The conference featured lots of great talks, but I particularly liked the one Emily Breza gave. She was presenting early results from a paper called “Measuring the Average Impacts of Credit: Evidence from the Indian Microfinance Crisis” that she is writing with Cynthia Kinnan. (Here is a link to an older version of the paper.) One of the major results of the RCT revolution in development economics is a robust literature showing that microcredit – small loans targeted at the very poor, at below-market interest rates – has very limited economic benefits. This was a fairly surprising result, and at odds with both the priors of microfinance practitioners and previous non-experimental research.

Randomized evaluations of microcredit generally follow the following format. You find an area where microcredit doesn’t exist, and get a firm to expand to that area. But instead of providing it to everyone in the area, you convince the firm to randomly select people to offer the product to.

Breza and Kinnan turn that logic on its head. They instead look at markets that were already actively served by microcredit, where the supply of credit was drastically reduced. This reduction happened because of the 2010 Andhra Pradesh (AP) Microfinance Crisis, where a wave of suicides by indebted people caused the AP state government to ban microcredit in the state. Breza and Kinnan don’t study AP in particular; instead, they exploit the fact that some (but not all) microcredit suppliers had exposure AP through outstanding loans there, which defaulted en masse. This reduced their liquidity sharply and forced them to cut back on lending. So if you happened to live in an area largely served by microcredit firms that were exposed to AP, you suffered a large decline in the availability of microloans.

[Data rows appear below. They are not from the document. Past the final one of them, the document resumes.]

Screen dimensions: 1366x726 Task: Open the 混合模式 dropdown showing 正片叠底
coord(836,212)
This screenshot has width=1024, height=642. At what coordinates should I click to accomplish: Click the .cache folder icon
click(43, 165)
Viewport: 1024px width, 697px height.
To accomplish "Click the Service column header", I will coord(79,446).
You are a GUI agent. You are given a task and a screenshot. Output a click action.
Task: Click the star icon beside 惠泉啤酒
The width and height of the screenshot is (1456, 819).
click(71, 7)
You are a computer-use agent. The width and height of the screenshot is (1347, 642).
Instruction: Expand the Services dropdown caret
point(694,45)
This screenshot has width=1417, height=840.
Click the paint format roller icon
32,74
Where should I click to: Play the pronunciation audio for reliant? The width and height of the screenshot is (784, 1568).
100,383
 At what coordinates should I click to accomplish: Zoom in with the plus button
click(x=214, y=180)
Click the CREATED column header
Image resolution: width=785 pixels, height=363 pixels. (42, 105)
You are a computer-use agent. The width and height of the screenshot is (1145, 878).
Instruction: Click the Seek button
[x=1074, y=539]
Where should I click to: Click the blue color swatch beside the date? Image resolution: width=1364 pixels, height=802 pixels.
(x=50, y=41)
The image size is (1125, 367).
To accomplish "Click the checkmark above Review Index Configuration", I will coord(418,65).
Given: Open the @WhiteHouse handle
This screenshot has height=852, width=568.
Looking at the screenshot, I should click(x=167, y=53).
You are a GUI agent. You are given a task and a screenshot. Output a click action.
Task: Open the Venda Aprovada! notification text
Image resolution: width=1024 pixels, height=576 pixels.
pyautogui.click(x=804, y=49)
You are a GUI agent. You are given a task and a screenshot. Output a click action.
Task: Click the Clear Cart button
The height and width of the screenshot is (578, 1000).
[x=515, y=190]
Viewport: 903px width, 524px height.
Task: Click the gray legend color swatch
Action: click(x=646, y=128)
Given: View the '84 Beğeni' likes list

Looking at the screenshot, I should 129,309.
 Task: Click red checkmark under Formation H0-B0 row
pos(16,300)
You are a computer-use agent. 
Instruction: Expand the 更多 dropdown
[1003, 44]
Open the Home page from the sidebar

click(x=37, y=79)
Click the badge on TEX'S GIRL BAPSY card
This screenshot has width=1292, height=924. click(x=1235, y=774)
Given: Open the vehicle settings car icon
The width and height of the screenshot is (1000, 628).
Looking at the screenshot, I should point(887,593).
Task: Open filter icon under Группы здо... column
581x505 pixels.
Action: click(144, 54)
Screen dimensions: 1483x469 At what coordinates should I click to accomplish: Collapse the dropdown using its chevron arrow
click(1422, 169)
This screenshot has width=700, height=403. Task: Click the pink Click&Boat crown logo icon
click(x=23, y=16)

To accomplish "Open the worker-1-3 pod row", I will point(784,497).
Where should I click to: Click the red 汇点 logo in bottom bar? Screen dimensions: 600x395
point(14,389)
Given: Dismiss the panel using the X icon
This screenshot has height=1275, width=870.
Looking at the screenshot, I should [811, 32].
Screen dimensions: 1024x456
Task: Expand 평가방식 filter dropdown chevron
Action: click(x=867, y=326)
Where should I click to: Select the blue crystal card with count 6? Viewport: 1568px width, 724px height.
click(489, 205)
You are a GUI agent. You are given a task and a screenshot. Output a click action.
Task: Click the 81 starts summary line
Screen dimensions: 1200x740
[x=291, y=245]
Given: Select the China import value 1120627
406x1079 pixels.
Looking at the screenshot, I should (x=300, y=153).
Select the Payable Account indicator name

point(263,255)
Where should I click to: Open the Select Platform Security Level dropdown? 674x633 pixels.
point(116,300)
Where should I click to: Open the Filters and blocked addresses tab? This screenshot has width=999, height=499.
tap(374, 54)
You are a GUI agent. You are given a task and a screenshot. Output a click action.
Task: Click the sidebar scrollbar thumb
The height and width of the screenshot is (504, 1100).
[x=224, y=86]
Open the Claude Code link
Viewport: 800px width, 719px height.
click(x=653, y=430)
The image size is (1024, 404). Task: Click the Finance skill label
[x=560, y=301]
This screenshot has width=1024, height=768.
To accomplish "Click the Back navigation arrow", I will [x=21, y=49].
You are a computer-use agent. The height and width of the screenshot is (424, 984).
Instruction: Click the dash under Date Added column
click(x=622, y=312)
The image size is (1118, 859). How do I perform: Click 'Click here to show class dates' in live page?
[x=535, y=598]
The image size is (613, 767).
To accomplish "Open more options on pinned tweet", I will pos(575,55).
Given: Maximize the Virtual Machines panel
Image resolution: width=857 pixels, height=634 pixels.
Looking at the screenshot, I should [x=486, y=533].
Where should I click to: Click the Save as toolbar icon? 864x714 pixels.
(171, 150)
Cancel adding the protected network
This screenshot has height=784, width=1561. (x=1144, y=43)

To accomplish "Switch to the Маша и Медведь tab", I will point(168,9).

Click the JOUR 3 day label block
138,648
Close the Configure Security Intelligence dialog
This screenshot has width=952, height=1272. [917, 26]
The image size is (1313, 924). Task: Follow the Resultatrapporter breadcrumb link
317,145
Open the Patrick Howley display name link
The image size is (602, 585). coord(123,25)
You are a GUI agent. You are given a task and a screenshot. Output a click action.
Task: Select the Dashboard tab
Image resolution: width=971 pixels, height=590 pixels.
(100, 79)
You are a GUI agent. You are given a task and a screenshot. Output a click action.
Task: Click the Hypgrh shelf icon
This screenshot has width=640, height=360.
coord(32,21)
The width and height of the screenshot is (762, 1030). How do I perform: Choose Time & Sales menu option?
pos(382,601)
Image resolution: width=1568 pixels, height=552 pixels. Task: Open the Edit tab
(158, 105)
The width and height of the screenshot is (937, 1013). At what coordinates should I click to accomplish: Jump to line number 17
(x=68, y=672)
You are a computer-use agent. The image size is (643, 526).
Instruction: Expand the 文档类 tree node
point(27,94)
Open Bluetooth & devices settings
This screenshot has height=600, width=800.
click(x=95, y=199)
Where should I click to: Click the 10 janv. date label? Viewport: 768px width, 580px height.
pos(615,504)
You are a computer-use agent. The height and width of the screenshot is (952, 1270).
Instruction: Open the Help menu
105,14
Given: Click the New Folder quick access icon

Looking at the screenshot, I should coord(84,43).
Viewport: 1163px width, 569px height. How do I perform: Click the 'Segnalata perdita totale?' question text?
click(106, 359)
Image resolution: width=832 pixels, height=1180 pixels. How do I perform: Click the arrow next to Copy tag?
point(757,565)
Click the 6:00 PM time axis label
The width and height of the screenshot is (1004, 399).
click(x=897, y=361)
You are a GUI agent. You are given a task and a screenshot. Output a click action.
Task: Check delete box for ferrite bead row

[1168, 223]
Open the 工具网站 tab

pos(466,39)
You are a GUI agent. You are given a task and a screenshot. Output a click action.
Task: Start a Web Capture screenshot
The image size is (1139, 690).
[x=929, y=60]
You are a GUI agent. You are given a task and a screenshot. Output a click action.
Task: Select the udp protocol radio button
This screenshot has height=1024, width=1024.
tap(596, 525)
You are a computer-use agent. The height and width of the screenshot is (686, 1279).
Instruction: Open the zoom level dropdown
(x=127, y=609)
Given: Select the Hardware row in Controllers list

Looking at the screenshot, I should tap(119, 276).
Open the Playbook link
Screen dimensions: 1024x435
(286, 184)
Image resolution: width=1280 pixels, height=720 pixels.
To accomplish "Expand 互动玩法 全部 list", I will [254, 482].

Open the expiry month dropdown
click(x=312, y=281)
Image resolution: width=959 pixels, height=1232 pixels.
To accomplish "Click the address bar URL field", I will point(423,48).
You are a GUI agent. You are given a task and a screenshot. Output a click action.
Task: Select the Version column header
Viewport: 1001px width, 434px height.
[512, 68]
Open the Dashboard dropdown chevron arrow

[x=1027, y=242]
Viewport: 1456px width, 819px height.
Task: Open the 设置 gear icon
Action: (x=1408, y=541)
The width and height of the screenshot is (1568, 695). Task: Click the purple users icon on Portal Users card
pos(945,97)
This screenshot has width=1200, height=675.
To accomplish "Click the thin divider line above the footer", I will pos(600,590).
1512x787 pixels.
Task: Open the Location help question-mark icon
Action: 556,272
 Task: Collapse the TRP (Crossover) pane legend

This clever research design yields effects on economic outcomes that are much larger than those estimated in traditional RCTs.* Is that surprising? I don’t think so, because we are studying market goods – those provided through reasonably well-functioning markets, as opposed to things like primary education in the developing world where markets are limited or non-existent.** Any randomized evaluation of a market good necessarily targets consumers who are not already served by the market.

In an RCT we can get the estimated effect of receiving a good by randomizing offers of the good and using the offer as an instrument for takeup. It’s well-known that these local average treatment effects are specific to the set of “compliers” in your study – the people induced to receive the good by the randomized offer. But usually the nature of these compliers is somewhat nebulous. In Angrist and Evans’ study of childbearing and labor supply, they are the people who are induced to have a third kid because their first two kids are the same sex (and people tend to want one of each). Are those people similar to everyone else? It’s hard to say.

In the context of market goods, however, the compliers have a specific and clear economic definition. They are the consumers who firms find it unprofitable to serve. Here is a simplistic illustration of this point:

Priced Out

These are the subset of all consumers with the lowest willingness-to-pay for the good – so we know that they experience the lowest aggregate benefits from it.*** RCTs can only tell us about their benefits, which are plausibly a lower bound on the true benefits across the population. To learn about the actual average treatment effects, in this context, we need a paper like Breza and Kinnan’s.

So were the randomized evaluations of microcredit even worth doing at all? Absolutely. They tell us about what might happen if we expand microcredit to more people, which is policy-relevant for two reasons. First, the priced-out people are the next group we might think about bringing it to. Second, we have a decent sense that markets are not going to serve them, so it’s up to governments and NGOs to decide do so. That decision requires understanding the incremental benefits and costs of expanding microcredit, as compared with all other potential policies.

A broader conclusion is that any study of a good or product that might be provided by markets needs to confront the question of why it is not being provided already – or, if it is, why it is worth studying the benefits of the product for the subset of people whom markets have deemed unprofitable.

*An exception is another paper by Breza and Kinnan, along with Banerjee and Duflo, which finds some long-run benefits of random microcredit offers for people who are prone to entrepreneurship.
**This is distinct from the concept of public vs. private goods. Education is not a public good per se as it is both excludable and rival, but it is typically provided by the state and hence standard profit motives need not apply.
***Leaving aside Chetty’s point about experienced utility vs. decision utility.